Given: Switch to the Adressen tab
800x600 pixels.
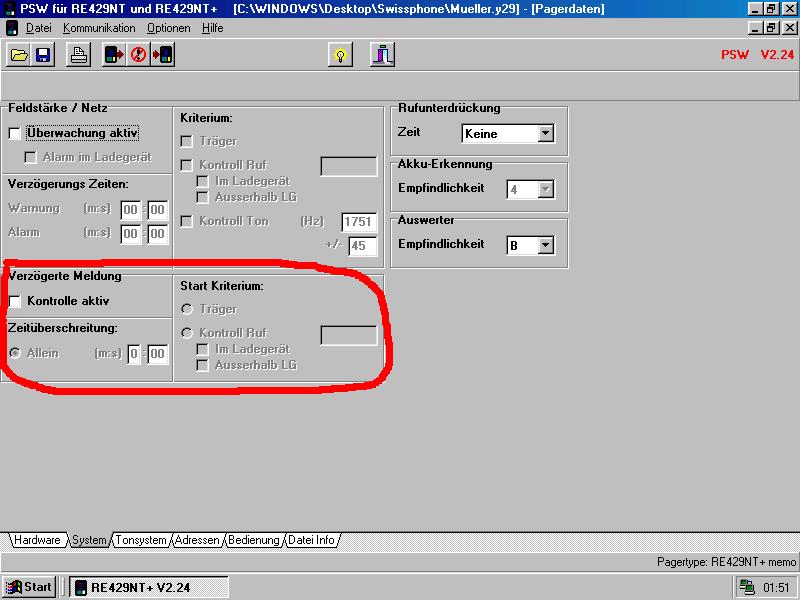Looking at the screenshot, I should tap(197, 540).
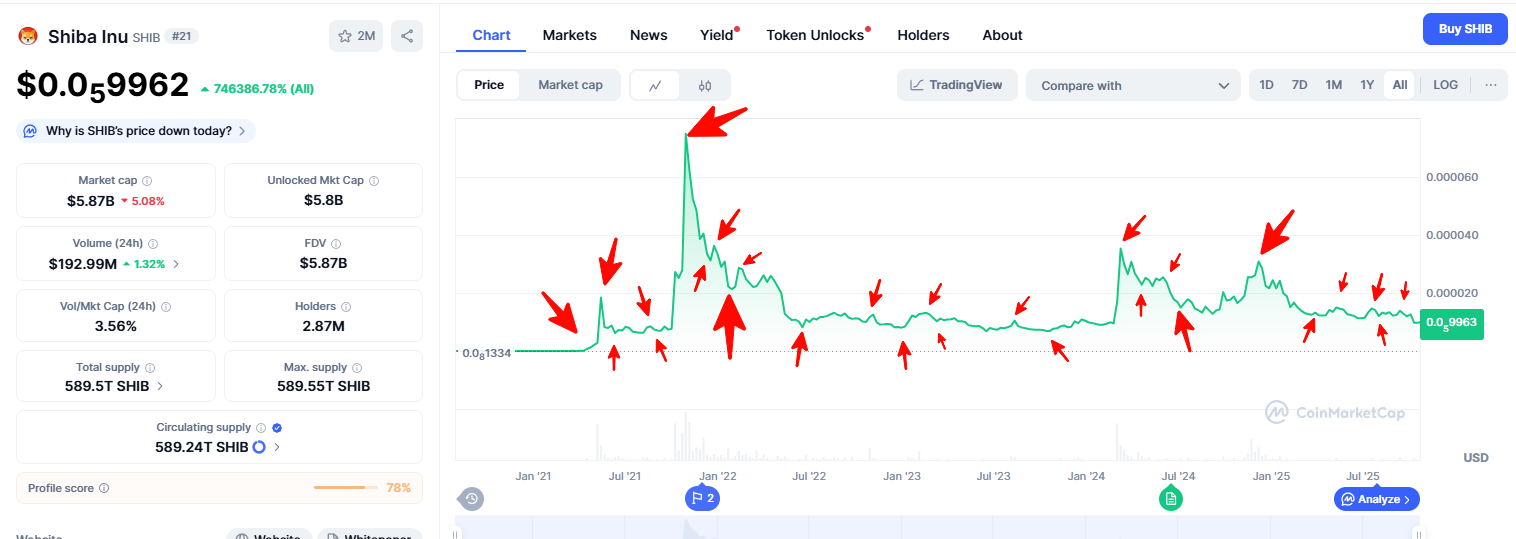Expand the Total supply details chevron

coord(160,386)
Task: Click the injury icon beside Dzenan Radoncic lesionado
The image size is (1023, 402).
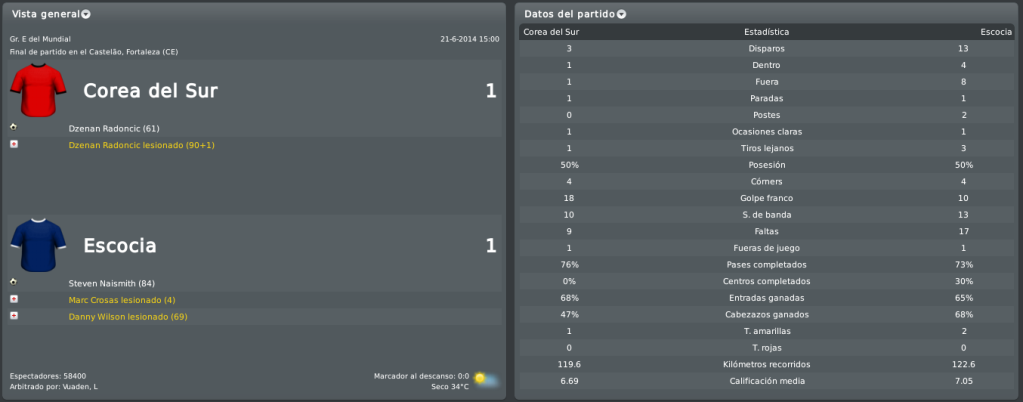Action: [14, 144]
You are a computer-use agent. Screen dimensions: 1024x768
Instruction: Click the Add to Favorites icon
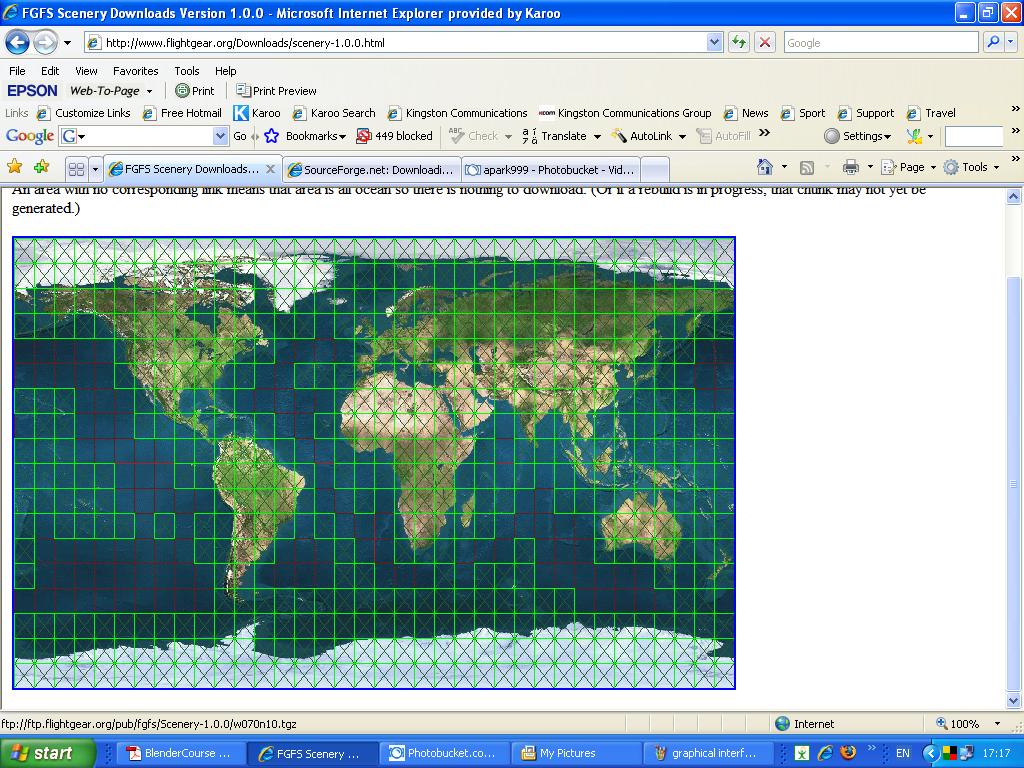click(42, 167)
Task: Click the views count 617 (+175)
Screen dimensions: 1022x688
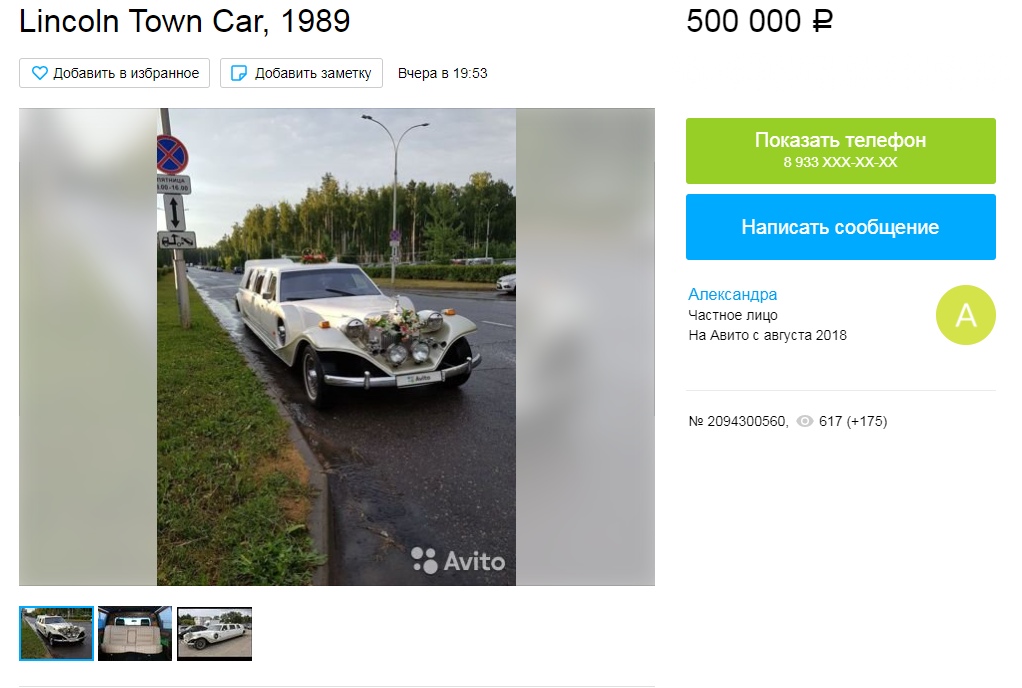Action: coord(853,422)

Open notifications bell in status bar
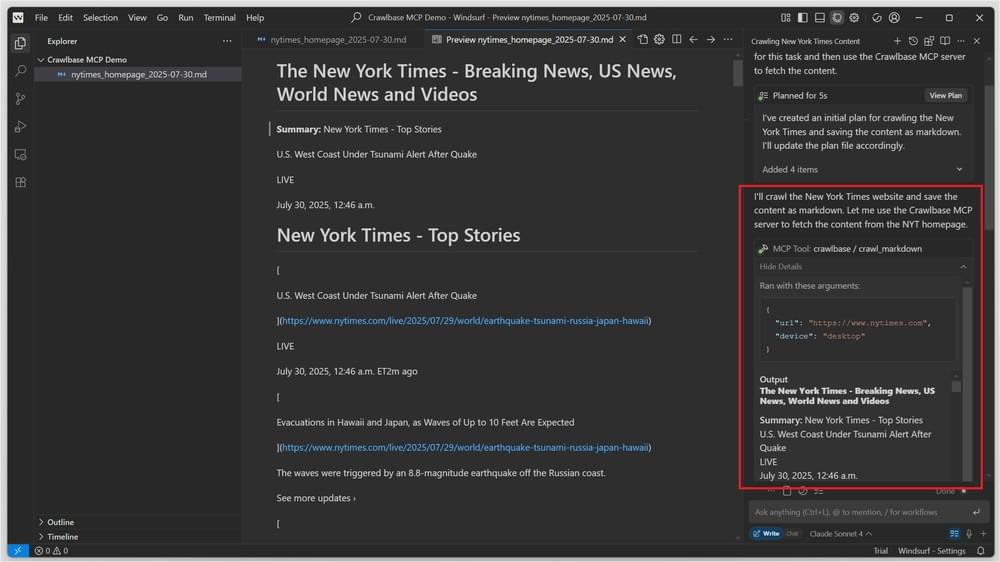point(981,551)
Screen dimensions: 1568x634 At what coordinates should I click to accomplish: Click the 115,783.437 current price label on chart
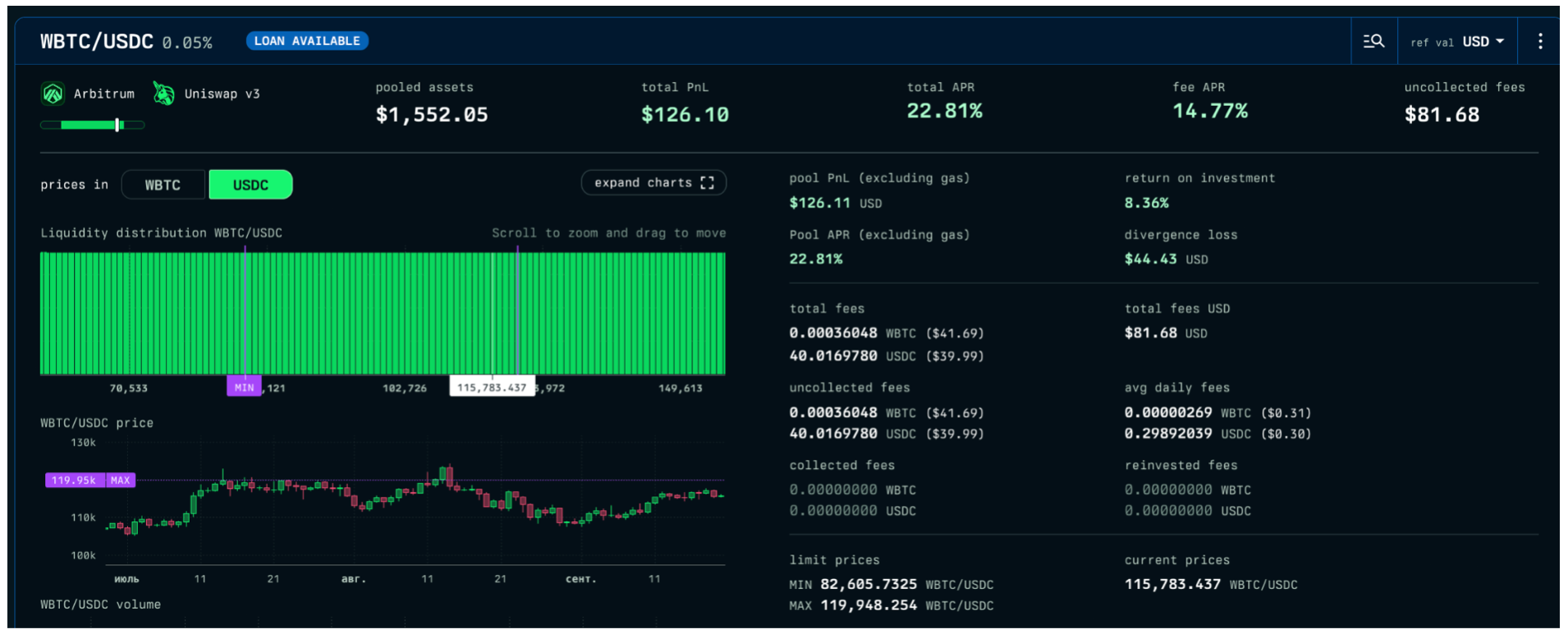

---*---

> _TASK_:
The range to transcribe runs from the line holding "Task: Click the views count 617 (+175)" through the final line of the data above; copy it exactly and exclude the pictures.

> _EXPECTED ANSWER_:
Task: Click the views count 617 (+175)
Screen dimensions: 1022x688
Action: coord(853,422)

Open notifications bell in status bar
point(981,551)
Screen dimensions: 1568x634 At what coordinates should I click to accomplish: Click the 115,783.437 current price label on chart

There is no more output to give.